There is something magical about stories set at Christmas, and about Christmas. Whether it is a favourite movie, or a beloved story like The Nutcracker or A Christmas Carol, December is filled with Christmas stories for those who celebrate the holiday. Many of these books are aimed at kids, and I have read a few this year, one with a very Australian flavour. This one had all my favourite things: Christmas, England, winter, time travel and history. A Christmas in Time is part of a series about siblings Ruby and Alex, who have the ability to travel through time via a mirror in their aunt’s bed and breakfast.
Ruby and Alex are staying with their aunt over Christmas, helping out with an influx of guests over the holiday. Whilst decorating, they see a shimmer in the mirror – someone they met in the past in the first book and tumble through into Applecott House as it was during Victorian times – and discover that a distant ancestor, little Edith, is to be sent to boarding school the day after Christmas – and it is a horrific one! Ruby and Alex must find a way to let Edith’s father, a curate who seems rather distant, let her stay at Applecott with her cousins. Can they do it, or will Edith be sent to a school where she will be mistreated?
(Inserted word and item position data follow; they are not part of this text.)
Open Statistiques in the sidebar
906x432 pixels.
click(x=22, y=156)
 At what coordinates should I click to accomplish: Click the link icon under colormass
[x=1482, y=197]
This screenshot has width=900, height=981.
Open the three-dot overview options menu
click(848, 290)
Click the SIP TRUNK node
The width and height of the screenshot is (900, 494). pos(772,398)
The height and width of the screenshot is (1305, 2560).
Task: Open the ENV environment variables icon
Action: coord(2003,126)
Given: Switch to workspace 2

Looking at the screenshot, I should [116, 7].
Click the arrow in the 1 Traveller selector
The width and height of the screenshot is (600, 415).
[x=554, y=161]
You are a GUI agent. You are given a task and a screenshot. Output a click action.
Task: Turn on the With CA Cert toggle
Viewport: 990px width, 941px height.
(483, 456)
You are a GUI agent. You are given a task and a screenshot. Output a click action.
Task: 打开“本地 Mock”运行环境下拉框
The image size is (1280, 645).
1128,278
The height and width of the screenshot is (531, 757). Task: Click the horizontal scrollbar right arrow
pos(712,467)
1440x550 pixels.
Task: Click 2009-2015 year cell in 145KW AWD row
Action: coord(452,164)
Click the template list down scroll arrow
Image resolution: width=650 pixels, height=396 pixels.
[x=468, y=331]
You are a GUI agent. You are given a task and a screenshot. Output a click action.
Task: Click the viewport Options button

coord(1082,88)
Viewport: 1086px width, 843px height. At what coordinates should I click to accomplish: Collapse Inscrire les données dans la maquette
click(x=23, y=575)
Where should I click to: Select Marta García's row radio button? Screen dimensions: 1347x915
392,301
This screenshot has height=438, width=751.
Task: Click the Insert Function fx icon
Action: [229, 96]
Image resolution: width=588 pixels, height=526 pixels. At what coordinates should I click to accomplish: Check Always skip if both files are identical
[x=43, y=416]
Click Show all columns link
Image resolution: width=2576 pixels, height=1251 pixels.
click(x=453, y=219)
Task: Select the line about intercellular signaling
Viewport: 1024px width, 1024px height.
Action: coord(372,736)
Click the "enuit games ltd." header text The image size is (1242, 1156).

This is one of those Christmas stories that hits everything so well. The snow, the tree, the Scrooge-like character, the orphan who just needs a bit of hope and a good place to live, and the magic of Christmas that brings people together. It shows the simple joys of childhood and the magic of family, coupled with the joys of Christmas – the food, the tree, the decorating and the stockings, and so many other things. I loved the way Ruby and Alex slipped into place with their ancestors, the Pilgrim family, and were able to use what they knew to help Edith’s family change her fate.
It is a charming and delightful story about a family pulling together to help each other and Edith, sprinkled with the chaos of a large family and the contrasts of a Victorian Christmas to a 21st century Christmas. Some things are the same, yet there are marked differences that are hinted at and show that however we celebrate, Christmas is always about family and love.
This is one that will be added to my shelf of Christmas reads and hopefully, pulled out each December to get in the holiday mood. A wonderful read for children aged eight and older.